- **Task**: All of the data below should be copied exactly as it stands.

== Record excerpts

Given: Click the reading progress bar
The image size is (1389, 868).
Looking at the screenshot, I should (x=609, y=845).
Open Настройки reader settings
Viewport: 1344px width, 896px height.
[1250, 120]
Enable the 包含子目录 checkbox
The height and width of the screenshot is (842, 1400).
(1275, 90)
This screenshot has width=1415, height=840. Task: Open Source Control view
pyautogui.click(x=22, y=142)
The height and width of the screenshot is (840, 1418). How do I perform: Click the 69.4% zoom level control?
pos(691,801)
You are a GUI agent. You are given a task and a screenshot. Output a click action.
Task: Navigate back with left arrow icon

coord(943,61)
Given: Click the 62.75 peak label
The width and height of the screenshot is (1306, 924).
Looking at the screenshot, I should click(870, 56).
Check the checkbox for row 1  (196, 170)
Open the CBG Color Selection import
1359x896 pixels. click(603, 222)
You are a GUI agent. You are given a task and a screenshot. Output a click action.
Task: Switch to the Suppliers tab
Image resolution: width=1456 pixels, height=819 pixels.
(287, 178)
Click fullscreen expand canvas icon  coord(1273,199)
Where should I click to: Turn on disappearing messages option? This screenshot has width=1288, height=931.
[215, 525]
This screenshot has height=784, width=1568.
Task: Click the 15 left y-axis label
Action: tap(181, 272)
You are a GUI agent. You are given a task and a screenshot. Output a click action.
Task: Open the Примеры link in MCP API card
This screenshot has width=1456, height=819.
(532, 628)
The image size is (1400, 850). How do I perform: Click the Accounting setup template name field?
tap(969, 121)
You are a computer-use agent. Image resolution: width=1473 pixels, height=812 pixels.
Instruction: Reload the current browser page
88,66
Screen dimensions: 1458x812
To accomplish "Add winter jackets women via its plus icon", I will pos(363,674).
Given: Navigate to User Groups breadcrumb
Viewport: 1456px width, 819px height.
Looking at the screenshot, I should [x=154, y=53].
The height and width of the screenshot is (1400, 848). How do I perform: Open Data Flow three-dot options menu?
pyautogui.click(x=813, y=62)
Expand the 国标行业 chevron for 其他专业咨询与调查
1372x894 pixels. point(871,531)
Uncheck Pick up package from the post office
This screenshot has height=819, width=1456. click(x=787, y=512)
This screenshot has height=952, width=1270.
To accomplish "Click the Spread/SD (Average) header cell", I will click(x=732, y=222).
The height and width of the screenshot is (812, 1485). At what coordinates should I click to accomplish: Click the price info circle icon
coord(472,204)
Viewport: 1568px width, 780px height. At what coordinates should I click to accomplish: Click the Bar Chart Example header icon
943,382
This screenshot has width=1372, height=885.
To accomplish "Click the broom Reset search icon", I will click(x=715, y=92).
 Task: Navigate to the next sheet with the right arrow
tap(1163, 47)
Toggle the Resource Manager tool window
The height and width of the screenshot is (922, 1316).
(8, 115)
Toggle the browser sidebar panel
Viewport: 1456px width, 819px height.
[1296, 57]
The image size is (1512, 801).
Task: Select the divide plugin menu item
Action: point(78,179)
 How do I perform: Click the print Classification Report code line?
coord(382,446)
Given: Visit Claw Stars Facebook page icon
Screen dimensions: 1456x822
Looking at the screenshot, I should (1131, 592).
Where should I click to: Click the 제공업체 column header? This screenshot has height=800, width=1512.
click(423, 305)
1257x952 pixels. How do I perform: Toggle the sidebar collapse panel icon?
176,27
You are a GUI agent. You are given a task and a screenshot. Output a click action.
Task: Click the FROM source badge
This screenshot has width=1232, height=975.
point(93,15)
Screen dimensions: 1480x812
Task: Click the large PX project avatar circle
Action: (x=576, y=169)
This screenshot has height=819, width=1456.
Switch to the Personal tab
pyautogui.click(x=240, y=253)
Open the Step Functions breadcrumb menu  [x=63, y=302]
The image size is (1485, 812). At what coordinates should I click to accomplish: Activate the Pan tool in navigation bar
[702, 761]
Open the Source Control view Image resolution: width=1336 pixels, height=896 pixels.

====

- **Exercise answer**:
Given: Click the reading progress bar
The image size is (1389, 868).
Looking at the screenshot, I should (x=609, y=845).
Open Настройки reader settings
Viewport: 1344px width, 896px height.
[1250, 120]
Enable the 包含子目录 checkbox
The height and width of the screenshot is (842, 1400).
(1275, 90)
This screenshot has width=1415, height=840. Task: Open Source Control view
pyautogui.click(x=22, y=142)
The height and width of the screenshot is (840, 1418). How do I perform: Click the 69.4% zoom level control?
pos(691,801)
You are a GUI agent. You are given a task and a screenshot. Output a click action.
Task: Navigate back with left arrow icon

coord(943,61)
Given: Click the 62.75 peak label
The width and height of the screenshot is (1306, 924).
Looking at the screenshot, I should click(870, 56).
Check the checkbox for row 1  (196, 170)
Open the CBG Color Selection import
1359x896 pixels. click(603, 222)
You are a GUI agent. You are given a task and a screenshot. Output a click action.
Task: Switch to the Suppliers tab
Image resolution: width=1456 pixels, height=819 pixels.
(287, 178)
Click fullscreen expand canvas icon  coord(1273,199)
Where should I click to: Turn on disappearing messages option? This screenshot has width=1288, height=931.
[215, 525]
This screenshot has height=784, width=1568.
Task: Click the 15 left y-axis label
Action: tap(181, 272)
You are a GUI agent. You are given a task and a screenshot. Output a click action.
Task: Open the Примеры link in MCP API card
This screenshot has width=1456, height=819.
(532, 628)
The image size is (1400, 850). How do I perform: Click the Accounting setup template name field?
tap(969, 121)
You are a computer-use agent. Image resolution: width=1473 pixels, height=812 pixels.
Instruction: Reload the current browser page
88,66
Screen dimensions: 1458x812
To accomplish "Add winter jackets women via its plus icon", I will pos(363,674).
Given: Navigate to User Groups breadcrumb
Viewport: 1456px width, 819px height.
Looking at the screenshot, I should [x=154, y=53].
The height and width of the screenshot is (1400, 848). How do I perform: Open Data Flow three-dot options menu?
pyautogui.click(x=813, y=62)
Expand the 国标行业 chevron for 其他专业咨询与调查
1372x894 pixels. point(871,531)
Uncheck Pick up package from the post office
This screenshot has height=819, width=1456. click(x=787, y=512)
This screenshot has height=952, width=1270.
To accomplish "Click the Spread/SD (Average) header cell", I will click(x=732, y=222).
The height and width of the screenshot is (812, 1485). At what coordinates should I click to accomplish: Click the price info circle icon
coord(472,204)
Viewport: 1568px width, 780px height. At what coordinates should I click to accomplish: Click the Bar Chart Example header icon
943,382
This screenshot has width=1372, height=885.
To accomplish "Click the broom Reset search icon", I will click(x=715, y=92).
 Task: Navigate to the next sheet with the right arrow
tap(1163, 47)
Toggle the Resource Manager tool window
The height and width of the screenshot is (922, 1316).
(8, 115)
Toggle the browser sidebar panel
Viewport: 1456px width, 819px height.
[1296, 57]
The image size is (1512, 801).
Task: Select the divide plugin menu item
Action: point(78,179)
 How do I perform: Click the print Classification Report code line?
coord(382,446)
Given: Visit Claw Stars Facebook page icon
Screen dimensions: 1456x822
Looking at the screenshot, I should (1131, 592).
Where should I click to: Click the 제공업체 column header? This screenshot has height=800, width=1512.
click(423, 305)
1257x952 pixels. How do I perform: Toggle the sidebar collapse panel icon?
176,27
You are a GUI agent. You are given a task and a screenshot. Output a click action.
Task: Click the FROM source badge
This screenshot has width=1232, height=975.
point(93,15)
Screen dimensions: 1480x812
Task: Click the large PX project avatar circle
Action: (x=576, y=169)
This screenshot has height=819, width=1456.
Switch to the Personal tab
pyautogui.click(x=240, y=253)
Open the Step Functions breadcrumb menu  [x=63, y=302]
The image size is (1485, 812). At what coordinates should I click to accomplish: Activate the Pan tool in navigation bar
[702, 761]
Open the Source Control view Image resolution: width=1336 pixels, height=896 pixels.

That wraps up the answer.